What you are asked to do: Copy out every line holding the string "input" from the records below.

Collection entries:
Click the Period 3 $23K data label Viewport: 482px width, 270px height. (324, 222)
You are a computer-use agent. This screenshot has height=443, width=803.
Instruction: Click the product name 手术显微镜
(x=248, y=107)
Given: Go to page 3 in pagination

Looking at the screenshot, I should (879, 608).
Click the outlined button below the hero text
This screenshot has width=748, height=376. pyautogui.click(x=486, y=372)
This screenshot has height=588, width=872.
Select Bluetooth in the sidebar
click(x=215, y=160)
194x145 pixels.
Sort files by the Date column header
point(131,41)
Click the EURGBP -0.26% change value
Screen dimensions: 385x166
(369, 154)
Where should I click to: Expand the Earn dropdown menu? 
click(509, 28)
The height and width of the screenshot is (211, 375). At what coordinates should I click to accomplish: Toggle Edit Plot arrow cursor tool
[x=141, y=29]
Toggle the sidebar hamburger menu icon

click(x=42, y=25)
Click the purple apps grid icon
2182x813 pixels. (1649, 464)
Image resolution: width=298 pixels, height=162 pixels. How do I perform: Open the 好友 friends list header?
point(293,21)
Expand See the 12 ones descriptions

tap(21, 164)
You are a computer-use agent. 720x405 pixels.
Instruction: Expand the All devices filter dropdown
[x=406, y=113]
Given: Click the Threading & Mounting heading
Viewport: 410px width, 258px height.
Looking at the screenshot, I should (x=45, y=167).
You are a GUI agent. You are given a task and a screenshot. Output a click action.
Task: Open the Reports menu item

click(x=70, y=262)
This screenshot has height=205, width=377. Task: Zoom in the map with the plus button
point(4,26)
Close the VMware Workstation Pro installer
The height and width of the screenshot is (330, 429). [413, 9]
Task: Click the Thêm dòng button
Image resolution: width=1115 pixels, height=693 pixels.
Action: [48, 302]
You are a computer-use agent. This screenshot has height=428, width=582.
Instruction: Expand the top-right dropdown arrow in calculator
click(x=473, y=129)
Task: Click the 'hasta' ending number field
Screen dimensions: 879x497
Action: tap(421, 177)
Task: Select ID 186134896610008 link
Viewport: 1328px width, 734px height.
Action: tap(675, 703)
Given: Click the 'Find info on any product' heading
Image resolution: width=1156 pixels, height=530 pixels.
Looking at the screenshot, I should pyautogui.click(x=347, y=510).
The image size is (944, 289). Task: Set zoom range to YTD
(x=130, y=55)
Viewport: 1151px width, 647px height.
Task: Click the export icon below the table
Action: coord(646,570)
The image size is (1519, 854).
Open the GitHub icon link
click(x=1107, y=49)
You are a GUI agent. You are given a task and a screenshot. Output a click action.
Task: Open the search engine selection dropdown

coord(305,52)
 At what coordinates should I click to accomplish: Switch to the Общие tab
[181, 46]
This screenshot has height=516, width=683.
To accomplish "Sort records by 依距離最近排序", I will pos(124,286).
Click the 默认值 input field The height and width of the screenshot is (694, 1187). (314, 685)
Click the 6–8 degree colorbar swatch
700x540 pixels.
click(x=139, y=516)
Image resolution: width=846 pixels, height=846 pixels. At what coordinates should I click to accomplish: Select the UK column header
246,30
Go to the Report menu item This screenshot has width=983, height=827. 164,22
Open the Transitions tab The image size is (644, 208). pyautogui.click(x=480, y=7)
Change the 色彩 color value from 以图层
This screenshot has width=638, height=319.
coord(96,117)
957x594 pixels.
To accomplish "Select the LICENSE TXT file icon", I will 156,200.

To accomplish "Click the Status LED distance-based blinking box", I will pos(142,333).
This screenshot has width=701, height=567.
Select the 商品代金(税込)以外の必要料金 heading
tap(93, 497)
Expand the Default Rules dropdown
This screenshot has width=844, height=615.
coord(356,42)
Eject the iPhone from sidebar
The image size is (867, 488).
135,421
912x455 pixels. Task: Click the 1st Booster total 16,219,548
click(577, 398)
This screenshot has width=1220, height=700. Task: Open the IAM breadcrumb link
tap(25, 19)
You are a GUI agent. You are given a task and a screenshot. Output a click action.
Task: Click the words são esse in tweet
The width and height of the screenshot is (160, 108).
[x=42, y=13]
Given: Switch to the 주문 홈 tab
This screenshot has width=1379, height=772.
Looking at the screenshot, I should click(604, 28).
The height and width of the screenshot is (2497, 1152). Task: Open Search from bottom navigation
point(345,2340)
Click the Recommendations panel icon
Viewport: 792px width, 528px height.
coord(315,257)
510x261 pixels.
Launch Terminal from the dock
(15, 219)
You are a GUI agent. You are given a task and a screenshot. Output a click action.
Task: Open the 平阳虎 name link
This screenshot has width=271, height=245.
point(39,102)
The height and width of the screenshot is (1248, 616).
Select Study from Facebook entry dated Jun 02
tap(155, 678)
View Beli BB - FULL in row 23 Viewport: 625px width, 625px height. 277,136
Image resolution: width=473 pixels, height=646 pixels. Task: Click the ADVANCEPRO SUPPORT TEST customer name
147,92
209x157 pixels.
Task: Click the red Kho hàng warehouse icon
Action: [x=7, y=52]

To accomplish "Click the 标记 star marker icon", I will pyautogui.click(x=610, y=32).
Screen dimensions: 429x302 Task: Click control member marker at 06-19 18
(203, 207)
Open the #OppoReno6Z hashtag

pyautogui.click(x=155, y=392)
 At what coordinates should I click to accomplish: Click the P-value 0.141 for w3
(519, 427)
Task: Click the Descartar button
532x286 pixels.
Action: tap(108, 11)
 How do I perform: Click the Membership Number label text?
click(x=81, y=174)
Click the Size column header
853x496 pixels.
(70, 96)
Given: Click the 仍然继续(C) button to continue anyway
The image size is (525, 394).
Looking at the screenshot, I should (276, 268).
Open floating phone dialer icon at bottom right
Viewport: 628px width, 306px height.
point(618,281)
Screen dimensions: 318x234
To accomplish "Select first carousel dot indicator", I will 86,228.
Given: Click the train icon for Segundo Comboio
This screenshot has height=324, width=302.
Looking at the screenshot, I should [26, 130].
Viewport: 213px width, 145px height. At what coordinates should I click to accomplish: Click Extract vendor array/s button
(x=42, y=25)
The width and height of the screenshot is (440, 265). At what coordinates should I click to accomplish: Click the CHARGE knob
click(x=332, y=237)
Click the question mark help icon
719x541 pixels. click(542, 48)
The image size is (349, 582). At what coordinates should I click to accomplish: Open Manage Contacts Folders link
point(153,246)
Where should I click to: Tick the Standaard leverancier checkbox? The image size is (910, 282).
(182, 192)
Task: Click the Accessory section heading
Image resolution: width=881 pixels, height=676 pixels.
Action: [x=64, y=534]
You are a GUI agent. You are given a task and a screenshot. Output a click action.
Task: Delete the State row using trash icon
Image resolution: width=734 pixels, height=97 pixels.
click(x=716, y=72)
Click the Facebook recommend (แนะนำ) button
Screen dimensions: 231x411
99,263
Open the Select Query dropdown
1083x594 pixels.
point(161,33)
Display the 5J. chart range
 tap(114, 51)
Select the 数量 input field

Solution for this problem:
Click the 默认值 input field The height and width of the screenshot is (694, 1187). (314, 685)
Select the 数量 input field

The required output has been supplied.